Results from a completed phase 2 trial of the experimental therapy NP001 in people with amyotrophic lateral sclerosis (ALS) show that in some trial participants, the drug appeared to be effective at slowing or stopping progression of the disease.
The results are "encouraging," said the trial's principal investigator, Robert Miller of California Pacific Medical Center in San Francisco, in a press release, noting that halting or slowing the rate of disease progression "would translate into a clear clinical benefit" for a subset of people with the disease.
Based on the trial results and after a meeting with the U.S. Food and Drug Administration (FDA), the drug’s developer, biopharmaceutical company Neuraltus Pharmaceuticals of Palo Alto, Calif., says it is planning a phase 3 clinical trial program for the drug that is expected to begin in 2013.
A small molecule drug, NP001 targets immune system cells called macrophages in the blood and microglia in the central nervous system, causing them to switch from an active "attack" mode to a "protective" mode. A growing body of evidence points to malfunction of the immune system as at least part of the ALS disease process.
Phase 2 trial assessed safety and function
In the multicenter, double-blind, placebo-controlled phase 2 trial of NP001, 136 people with ALS were randomly selected to receive the drug at either 1 milligram per kilogram of body weight or 2 milligrams per kilogram of body weight, or a placebo (inactive substance). Treatment was administered via intravenous infusion over a period of six months, after which participants went through a six-month follow-up period.
The trial was designed to:
‘Trends’ toward slower and halted disease progression
NP001 was found to be safe and well-tolerated.
When the investigators looked at the efficacy of NP001, they found "trends" toward slower disease progression in the treated group compared to the placebo group.
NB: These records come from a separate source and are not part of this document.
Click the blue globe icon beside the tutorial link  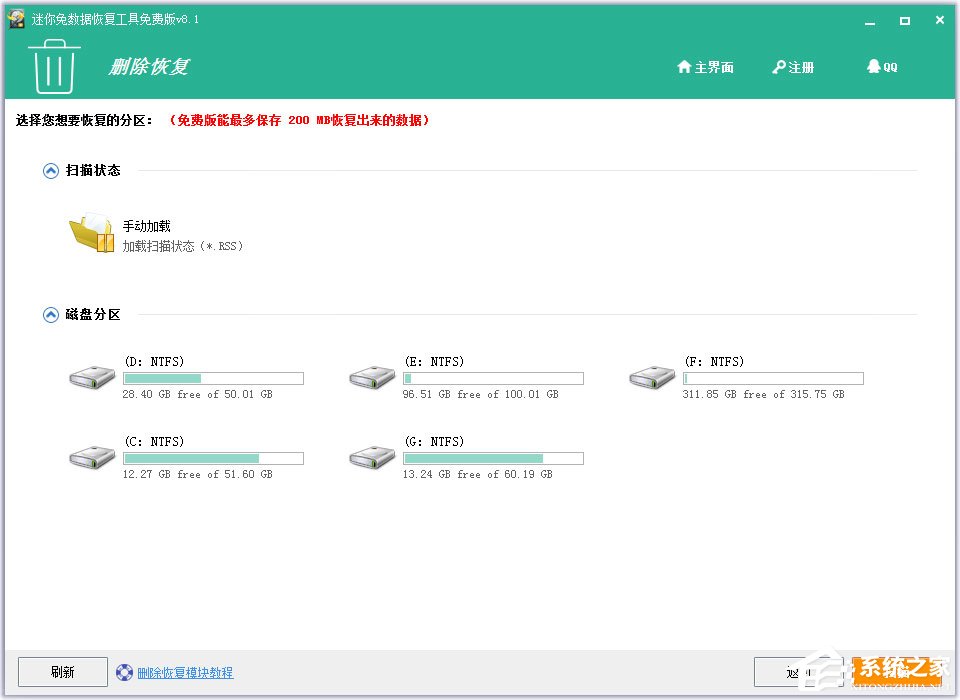(x=123, y=671)
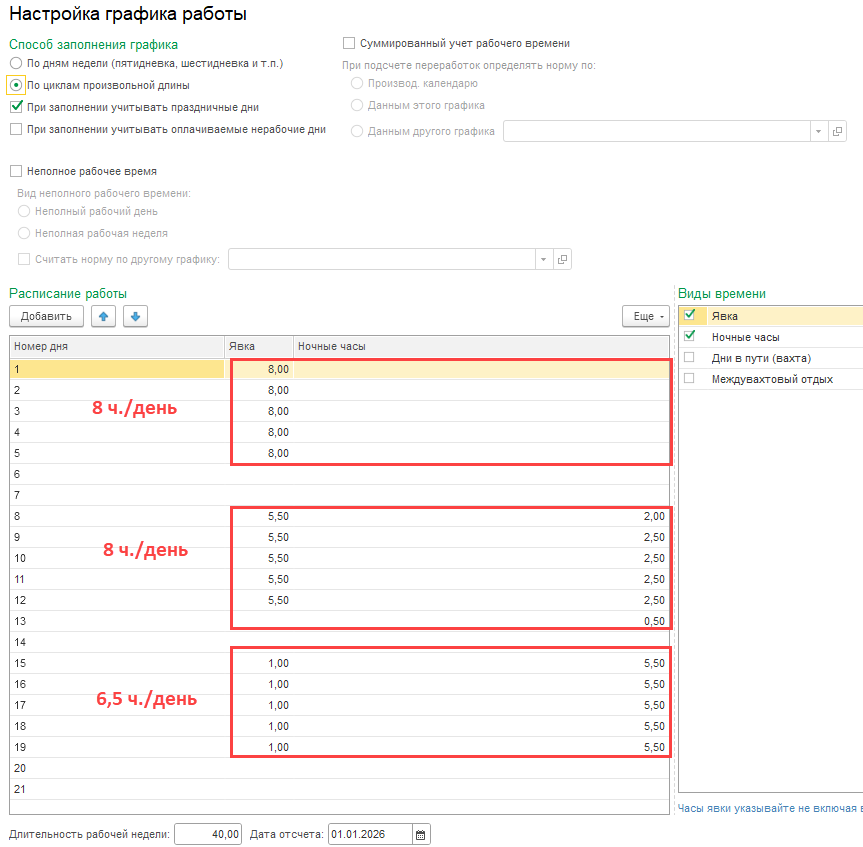Select day 8 row in schedule table

(x=115, y=516)
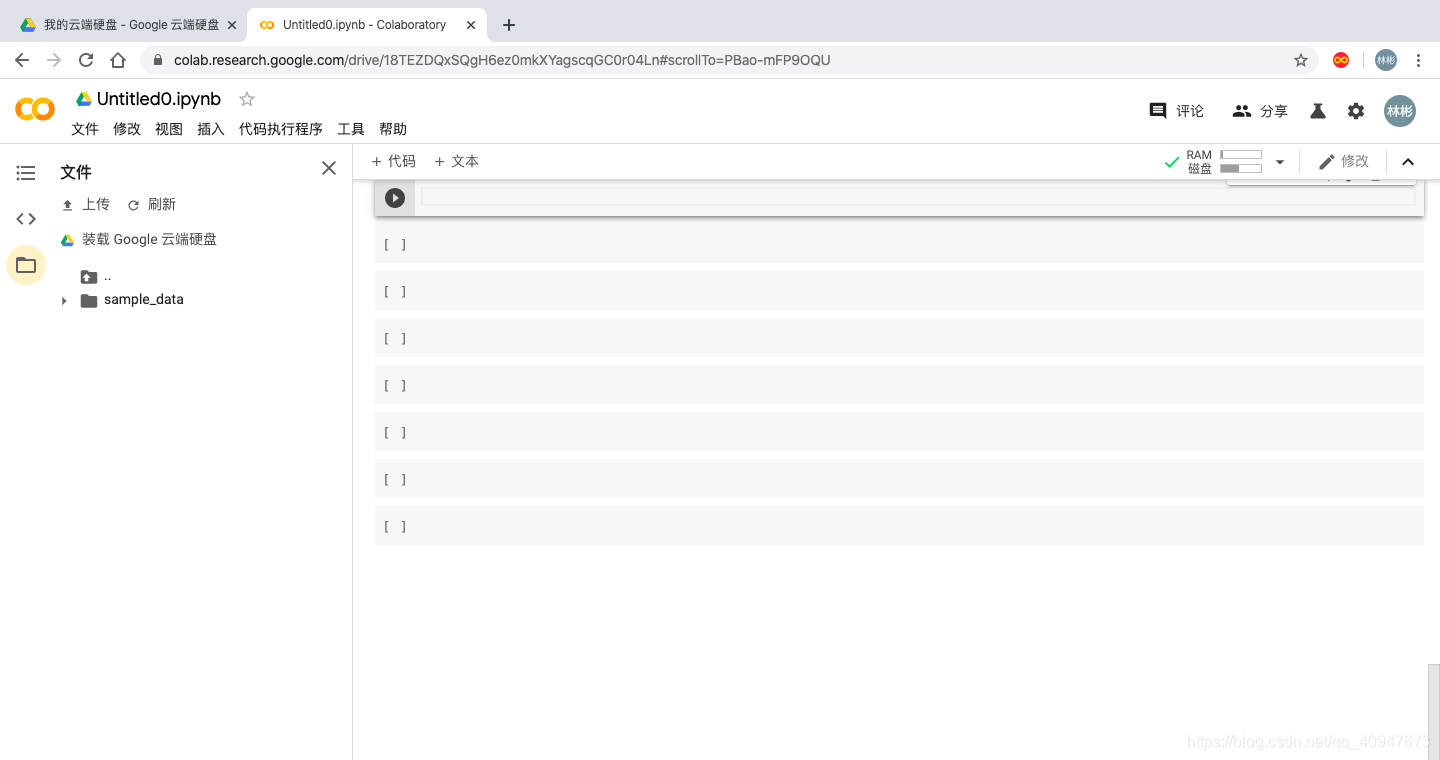Collapse the notebook header with the chevron
Image resolution: width=1440 pixels, height=760 pixels.
coord(1408,161)
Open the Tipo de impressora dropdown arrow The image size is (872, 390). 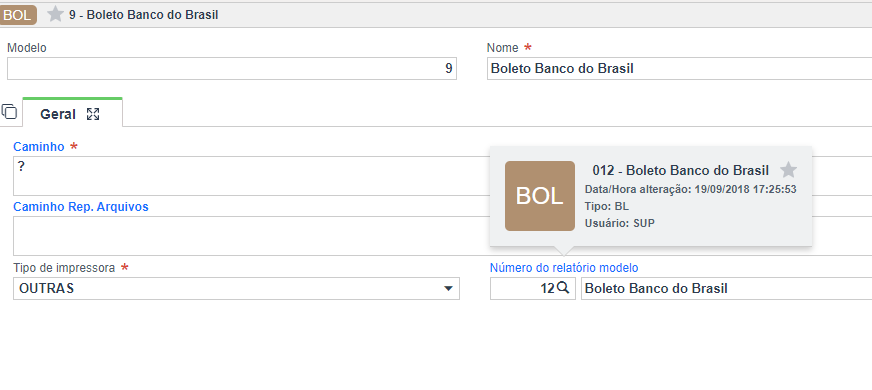coord(448,289)
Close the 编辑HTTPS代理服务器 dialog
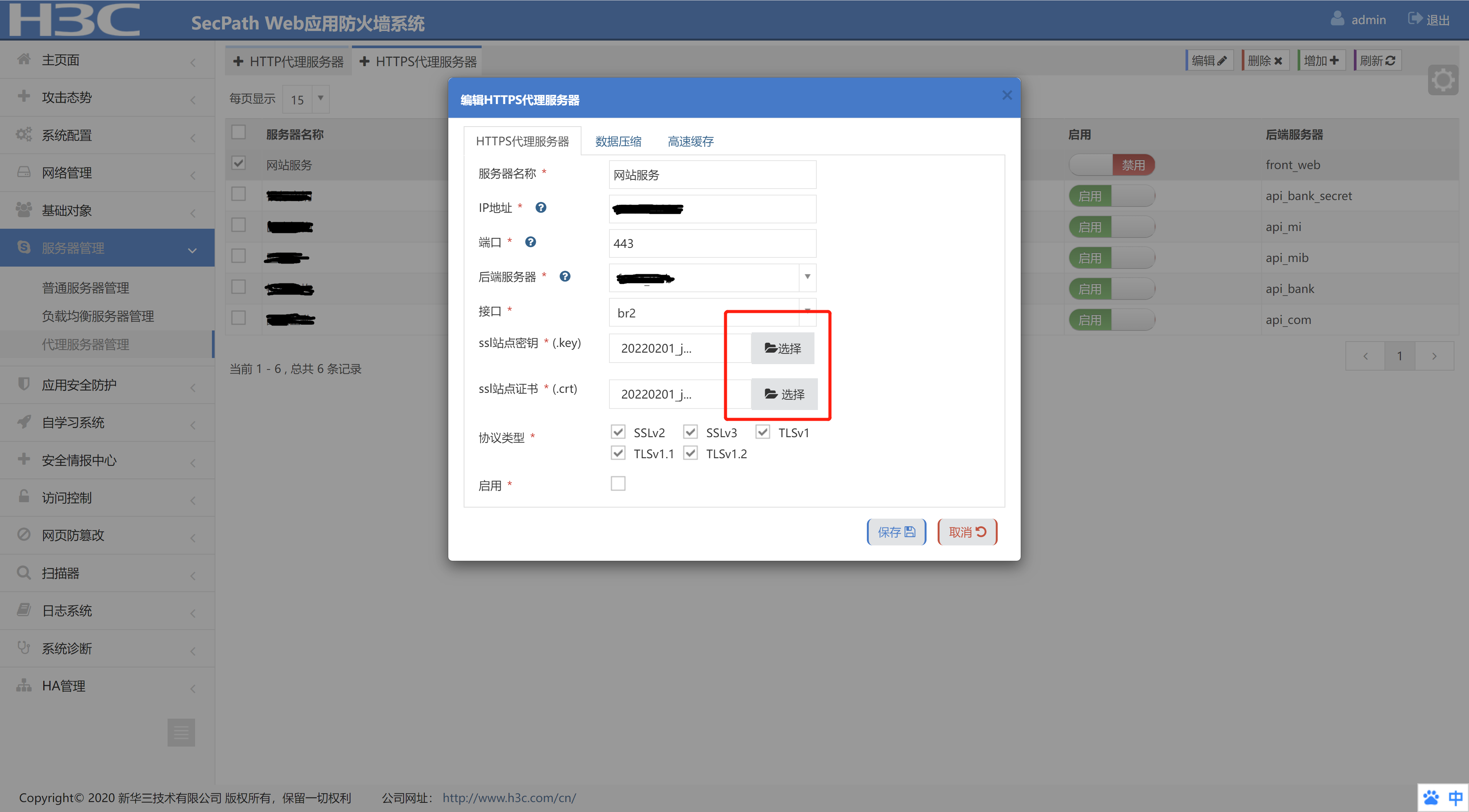The height and width of the screenshot is (812, 1469). 1007,95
However, the difference in disease progression rates between treated and untreated trial participants reached statistical significance only when the NP001 group was compared to placebo groups from both this trial (concurrent placebo group) and from earlier ALS trials (historical placebo group).
Analysis of disease progression results showed that higher doses of NP001 were associated with greater positive effects. Of those who received the 2-milligram-per-kilogram dosage of NP001, 27 percent had no disease progression during the six-month treatment period — 2.5 times as many as had no disease progression in the concurrent placebo group. When data were added in from the historical placebo group, the results were even more robust and became statistically significant.
Results from a phase 1 trial announced in 2010 showed NP001 to be safe and well-tolerated at four different dose levels when given as a single intravenous treatment to people with ALS. There was also a statistically significant improvement in blood levels of a biomarker thought to be involved in ALS disease progression.